Het hof heeft vastgesteld dat de verdachte op de datum van het ongeval haar identiteit niet heeft kenbaar gemaakt aan de slachtoffers of hun vertegenwoordigers. Bovendien is gebleken dat zij aan de passagierskant van de auto is ingestapt en geen aanwijzingen heeft gegeven over het rijden van haar echtgenoot, die de bestuurder was. Er was geen bewijs dat zij op enige wijze betrokken was bij het wegrijden van de auto na het ongeval.

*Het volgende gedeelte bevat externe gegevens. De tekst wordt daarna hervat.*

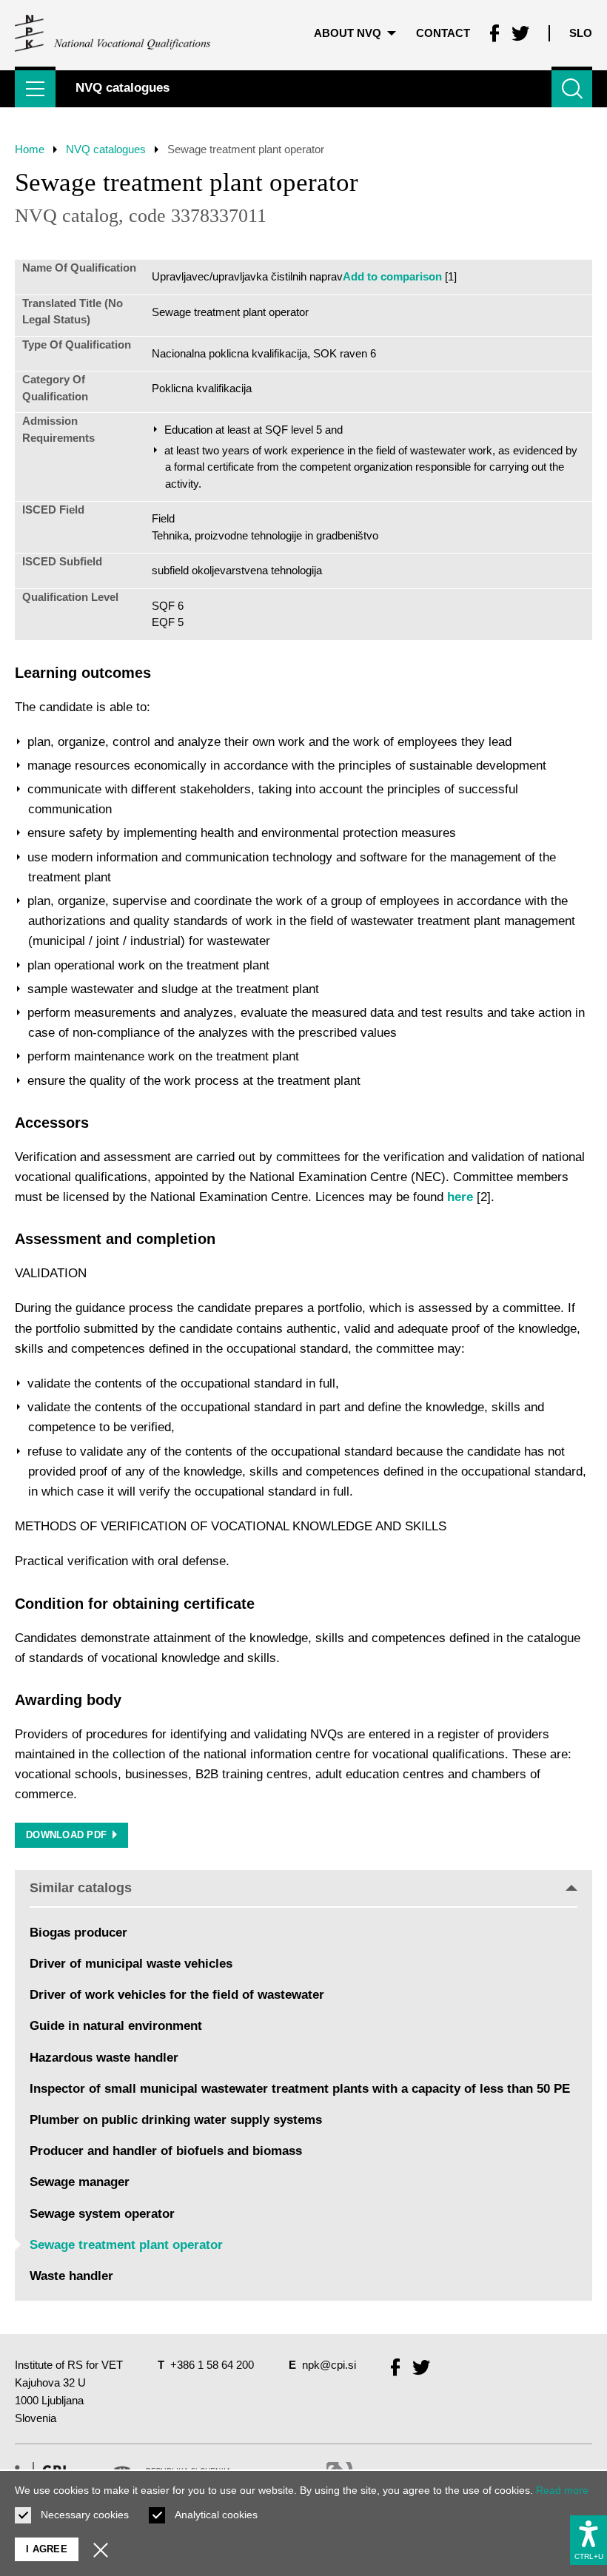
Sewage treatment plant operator (126, 2245)
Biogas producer (78, 1933)
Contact (443, 33)
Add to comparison (392, 276)
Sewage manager (80, 2182)
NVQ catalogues (106, 149)
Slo (580, 33)
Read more (562, 2490)
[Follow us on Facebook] (494, 33)
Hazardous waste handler (104, 2058)
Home (29, 149)
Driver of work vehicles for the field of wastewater (177, 1995)
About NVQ (347, 33)
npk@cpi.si (329, 2364)
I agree (46, 2549)
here (460, 1197)
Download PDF (66, 1834)
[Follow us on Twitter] (520, 33)
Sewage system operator (102, 2214)
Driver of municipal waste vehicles (131, 1964)
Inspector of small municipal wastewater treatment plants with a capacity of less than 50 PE (300, 2089)
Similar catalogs (81, 1887)
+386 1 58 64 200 (212, 2364)
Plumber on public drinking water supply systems (176, 2120)
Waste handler (71, 2276)
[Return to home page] (113, 33)
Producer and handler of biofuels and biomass (166, 2151)
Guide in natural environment (116, 2026)
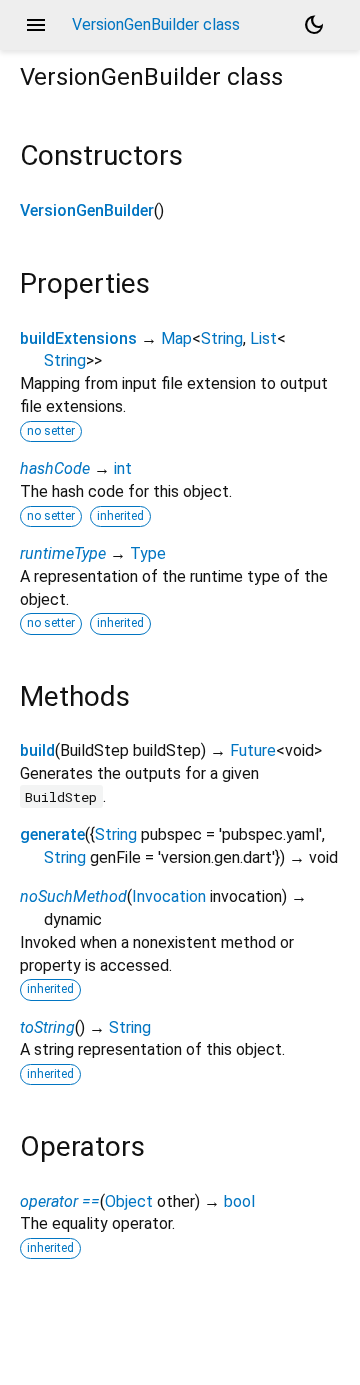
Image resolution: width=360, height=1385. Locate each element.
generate (52, 834)
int (123, 468)
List (263, 338)
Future (253, 750)
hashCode (55, 468)
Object (129, 1201)
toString (47, 1027)
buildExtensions (78, 338)
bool (239, 1201)
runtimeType (63, 553)
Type (148, 553)
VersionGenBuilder (87, 210)
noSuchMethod (73, 896)
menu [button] (36, 25)
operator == (60, 1201)
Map (176, 338)
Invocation (169, 896)
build (37, 750)
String (222, 338)
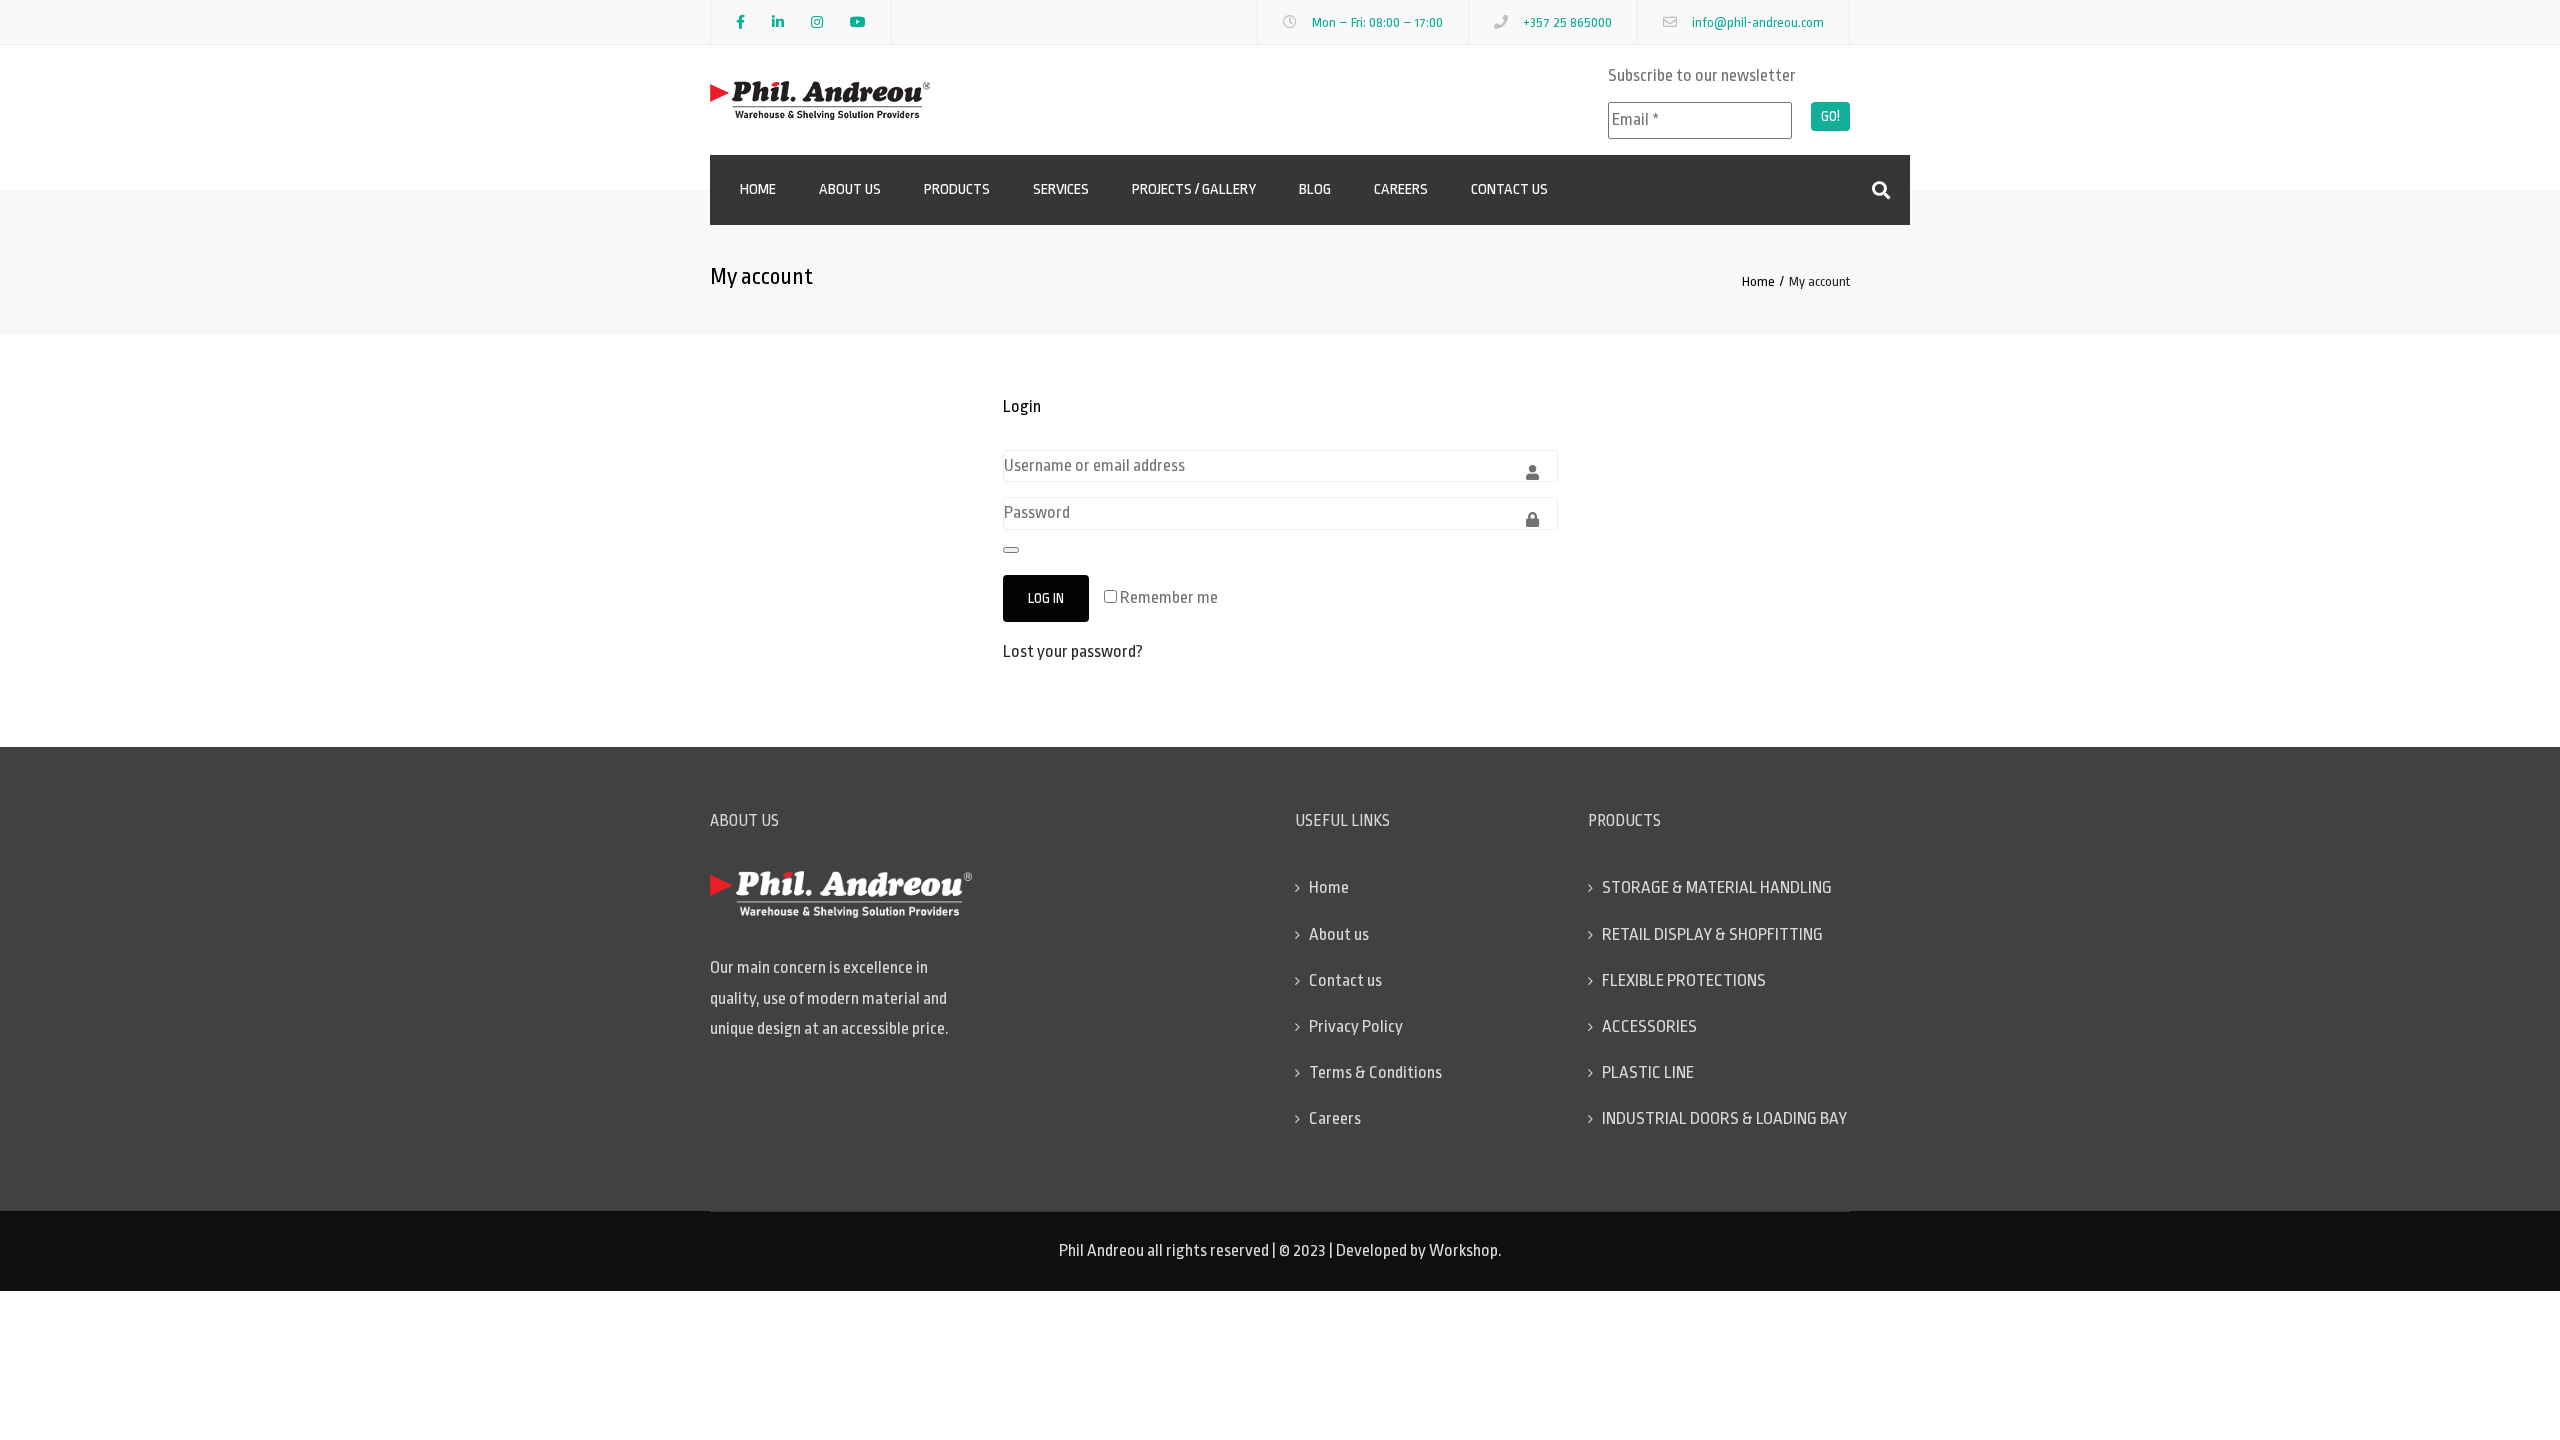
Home (758, 189)
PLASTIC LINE (1648, 1072)
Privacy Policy (1356, 1026)
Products (957, 189)
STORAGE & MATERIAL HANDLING (1717, 887)
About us (850, 189)
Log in (1046, 598)
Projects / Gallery (1194, 189)
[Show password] (1011, 550)
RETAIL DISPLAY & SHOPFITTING (1712, 934)
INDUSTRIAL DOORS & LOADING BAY (1724, 1118)
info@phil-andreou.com (1758, 22)
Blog (1315, 189)
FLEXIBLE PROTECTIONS (1684, 980)
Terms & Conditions (1375, 1072)
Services (1061, 189)
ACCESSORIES (1649, 1026)
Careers (1401, 189)
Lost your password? (1073, 651)
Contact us (1509, 189)
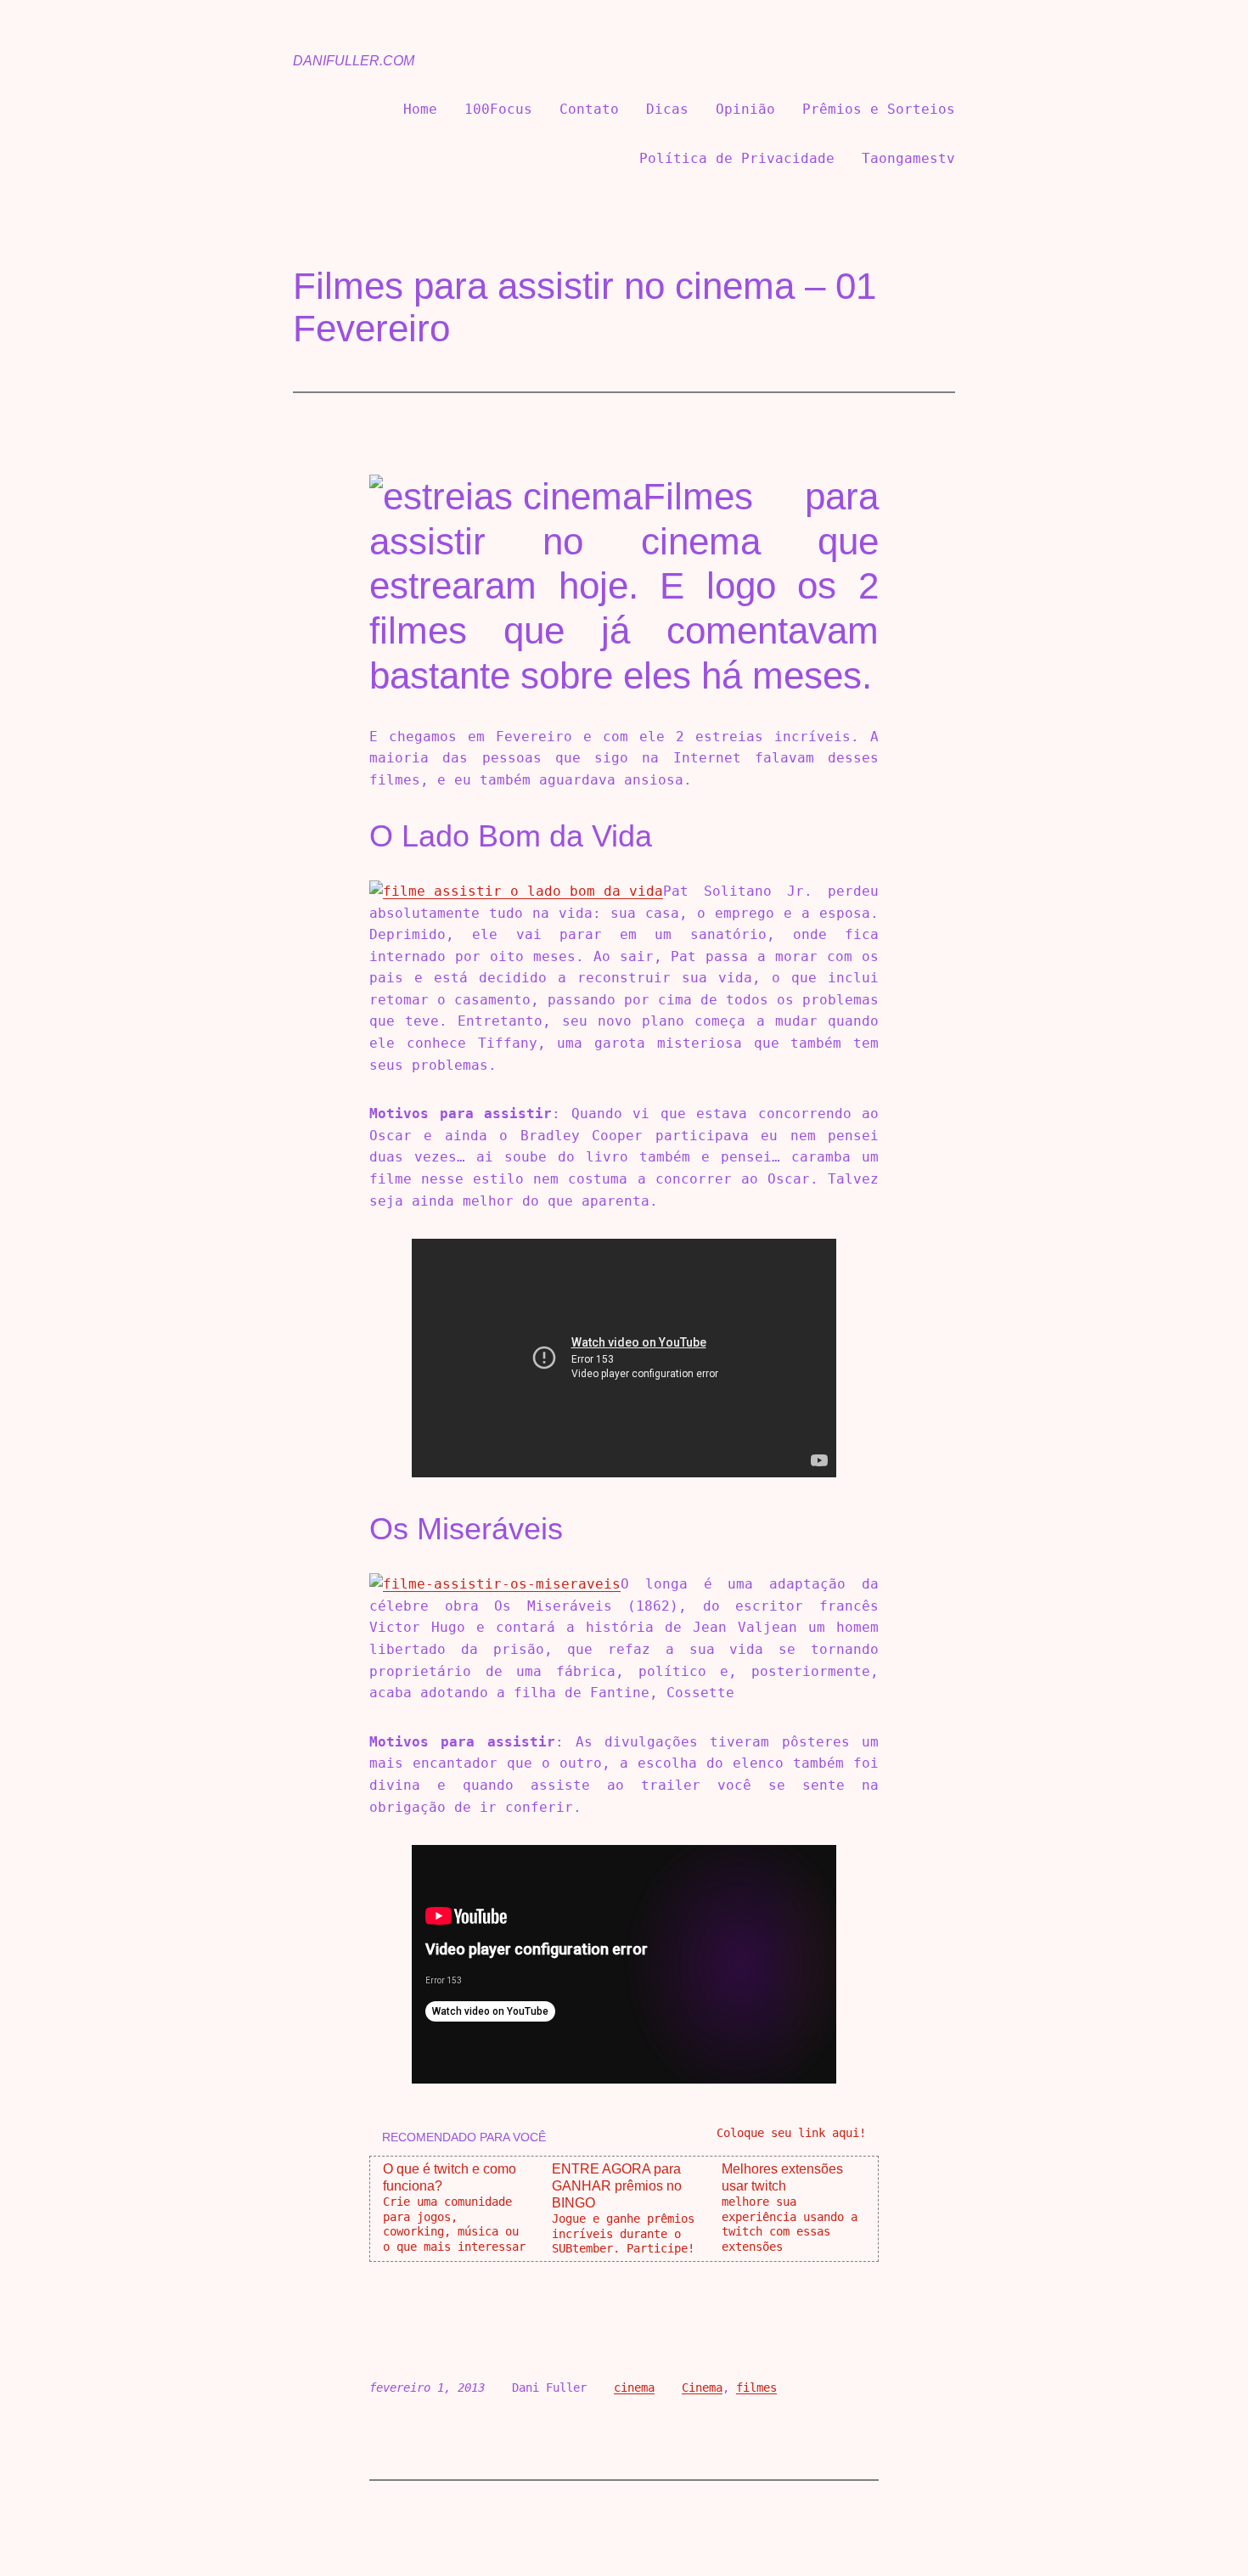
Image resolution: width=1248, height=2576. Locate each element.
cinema (634, 2387)
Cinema (702, 2387)
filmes (756, 2387)
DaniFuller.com (353, 60)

Gelet op deze omstandigheden concludeerde het hof dat er onvoldoende aanknopingspunten waren om de verdachte aan te merken als 'betrokkene' in de zin van artikel 7 van de Wegenverkeerswet 1994. Het hof benadrukte dat de wetgeving is bedoeld om de identificatie van betrokkenen te waarborgen voor mogelijke civielrechtelijke aansprakelijkheid. Aangezien de verdachte niet civielrechtelijk bij het ongeval betrokken was, kon zij niet als betrokkene worden aangemerkt.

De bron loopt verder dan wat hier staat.